#### [Data provided]
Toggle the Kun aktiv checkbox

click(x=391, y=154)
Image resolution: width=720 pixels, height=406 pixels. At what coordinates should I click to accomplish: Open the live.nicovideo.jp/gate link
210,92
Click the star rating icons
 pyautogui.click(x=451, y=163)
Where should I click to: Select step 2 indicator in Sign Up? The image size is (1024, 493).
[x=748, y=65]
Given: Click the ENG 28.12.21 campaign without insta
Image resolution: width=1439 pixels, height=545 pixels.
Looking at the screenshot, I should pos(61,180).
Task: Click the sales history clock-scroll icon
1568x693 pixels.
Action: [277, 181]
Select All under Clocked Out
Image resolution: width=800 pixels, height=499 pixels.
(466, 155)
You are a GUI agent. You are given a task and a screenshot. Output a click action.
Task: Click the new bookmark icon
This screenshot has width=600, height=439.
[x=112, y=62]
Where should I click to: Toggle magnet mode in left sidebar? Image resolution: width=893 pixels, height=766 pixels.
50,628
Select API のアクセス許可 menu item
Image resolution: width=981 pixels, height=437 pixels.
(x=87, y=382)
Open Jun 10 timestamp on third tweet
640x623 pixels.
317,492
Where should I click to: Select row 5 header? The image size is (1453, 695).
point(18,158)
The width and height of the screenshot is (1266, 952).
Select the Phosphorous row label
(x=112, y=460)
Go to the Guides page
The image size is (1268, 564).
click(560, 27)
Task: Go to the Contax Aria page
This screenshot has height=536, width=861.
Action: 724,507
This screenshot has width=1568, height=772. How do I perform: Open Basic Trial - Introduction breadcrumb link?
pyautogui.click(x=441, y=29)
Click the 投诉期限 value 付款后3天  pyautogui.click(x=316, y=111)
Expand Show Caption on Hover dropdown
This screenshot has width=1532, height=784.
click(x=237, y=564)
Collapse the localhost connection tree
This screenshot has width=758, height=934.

#### [Task statement]
Retype all of the records above without changing a single character.

#### [Worked answer]
Toggle the Kun aktiv checkbox

click(x=391, y=154)
Image resolution: width=720 pixels, height=406 pixels. At what coordinates should I click to accomplish: Open the live.nicovideo.jp/gate link
210,92
Click the star rating icons
 pyautogui.click(x=451, y=163)
Where should I click to: Select step 2 indicator in Sign Up? The image size is (1024, 493).
[x=748, y=65]
Given: Click the ENG 28.12.21 campaign without insta
Image resolution: width=1439 pixels, height=545 pixels.
Looking at the screenshot, I should pos(61,180).
Task: Click the sales history clock-scroll icon
1568x693 pixels.
Action: [277, 181]
Select All under Clocked Out
Image resolution: width=800 pixels, height=499 pixels.
(466, 155)
You are a GUI agent. You are given a task and a screenshot. Output a click action.
Task: Click the new bookmark icon
This screenshot has width=600, height=439.
[x=112, y=62]
Where should I click to: Toggle magnet mode in left sidebar? Image resolution: width=893 pixels, height=766 pixels.
50,628
Select API のアクセス許可 menu item
Image resolution: width=981 pixels, height=437 pixels.
(x=87, y=382)
Open Jun 10 timestamp on third tweet
640x623 pixels.
317,492
Where should I click to: Select row 5 header? The image size is (1453, 695).
point(18,158)
The width and height of the screenshot is (1266, 952).
Select the Phosphorous row label
(x=112, y=460)
Go to the Guides page
The image size is (1268, 564).
click(560, 27)
Task: Go to the Contax Aria page
This screenshot has height=536, width=861.
Action: 724,507
This screenshot has width=1568, height=772. How do I perform: Open Basic Trial - Introduction breadcrumb link?
pyautogui.click(x=441, y=29)
Click the 投诉期限 value 付款后3天  pyautogui.click(x=316, y=111)
Expand Show Caption on Hover dropdown
This screenshot has width=1532, height=784.
click(x=237, y=564)
Collapse the localhost connection tree
This screenshot has width=758, height=934.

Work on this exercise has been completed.